Analysis of Internal Common Rail Injector Deposits via Thermodesorption Photon Ionization Time of Flight Mass Spectrometry
journal contributionposted on 17.12.2015, 09:40 authored by Kornelia Lau, Rene Junk, Sophie Klingbeil, Ulrike Schümann, Thorsten Streibel
Increasing reports about malfunctions in common rail injector (CRI) systems lead to a more intensive research on diesel fuel injection systems, which are working under higher pressures and temperatures. Under these conditions, deposits were formed and deteriorated the injector performance. Therefore, it is necessary to investigate the formed deposits to avoid injector sticking. Previous studies have identified different substance classes, such as alkanes, carboxylic salts, and aromatic hydrocarbons in the deposits. In particular, aromatics and polycyclic aromatic hydrocarbons (PAHs) are suspected to produce insoluble solid precipitates. In this study, thermodesorption resonance-enhanced multiphoton ionization time-of-flight mass spectrometry (REMPI–ToF–MS) as a novel analytical technique for direct measurements of aromatic-containing deposits on injector parts was performed. Experiments were carried out in a self-made test bench, where the CRI were installed.
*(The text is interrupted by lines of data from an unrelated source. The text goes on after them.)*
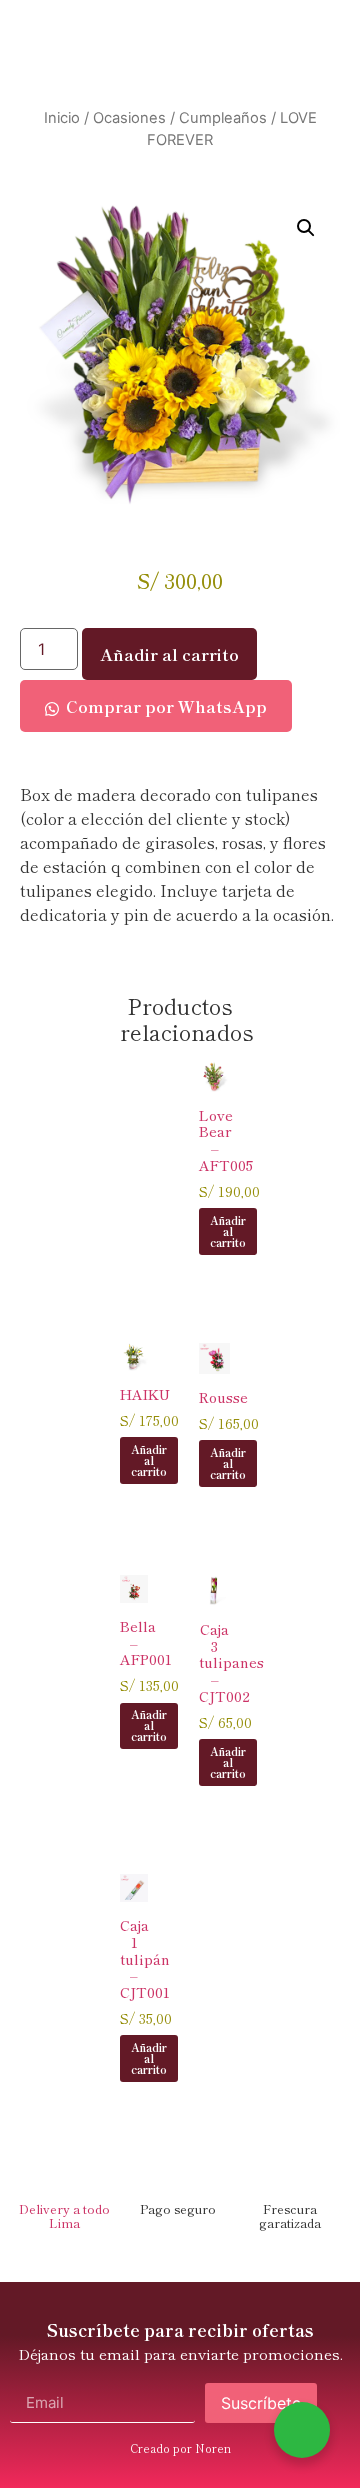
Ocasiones (129, 118)
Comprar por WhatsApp (166, 706)
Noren (213, 2448)
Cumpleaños (223, 118)
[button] (306, 228)
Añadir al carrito (169, 654)
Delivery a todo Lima (64, 2215)
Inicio (62, 118)
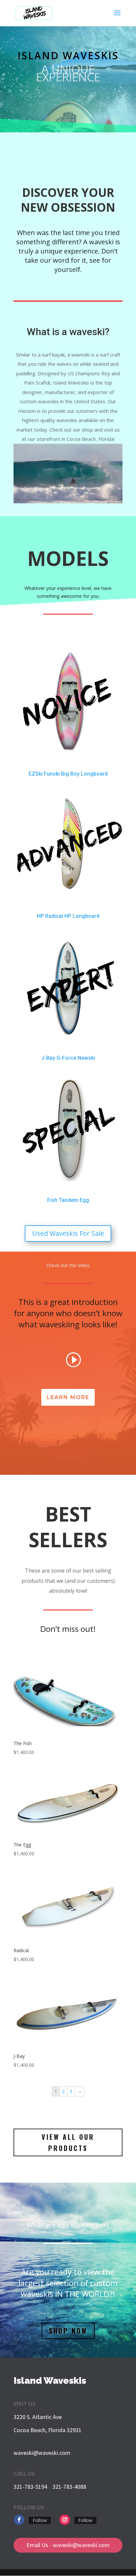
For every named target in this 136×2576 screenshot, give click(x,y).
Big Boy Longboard (84, 774)
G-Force (66, 1058)
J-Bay (48, 1058)
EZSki (36, 774)
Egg (84, 1200)
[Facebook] (19, 2519)
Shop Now (68, 2331)
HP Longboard (81, 916)
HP (40, 916)
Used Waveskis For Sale (68, 1233)
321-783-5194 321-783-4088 (50, 2486)
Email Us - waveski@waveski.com (68, 2545)
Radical (54, 916)
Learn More (68, 1397)
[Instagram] (64, 2519)
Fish (52, 1200)
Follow (40, 2520)
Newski (86, 1058)
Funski (52, 774)
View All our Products (68, 2142)
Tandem (68, 1200)
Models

The influence of the temperature, injection pressure, injection amount of used fuel, and fuel composition on the tendency to form deposits on the metal surface of commercial CRI parts, especially its ring, was investigated. In most cases, the rings were directly analyzed by the aromatic-selective REMPI technique without any sample preparation. The temperature program of the used carbon analyzer (CA) helps to separate the desorbing material into volatile and non-volatile organic matter during the pyrolysis under a helium atmosphere within the oven of the CA. The results concentrate on the volatile organic matter desorbing step and indicate a strong influence of the temperature and fuel composition on the amount of analyzed aromatic compounds. They were not equal, with the results of thickness layer measurements in individual cases. Comprehensive analytical methods, such as single photon ionization (SPI), are needed for further information.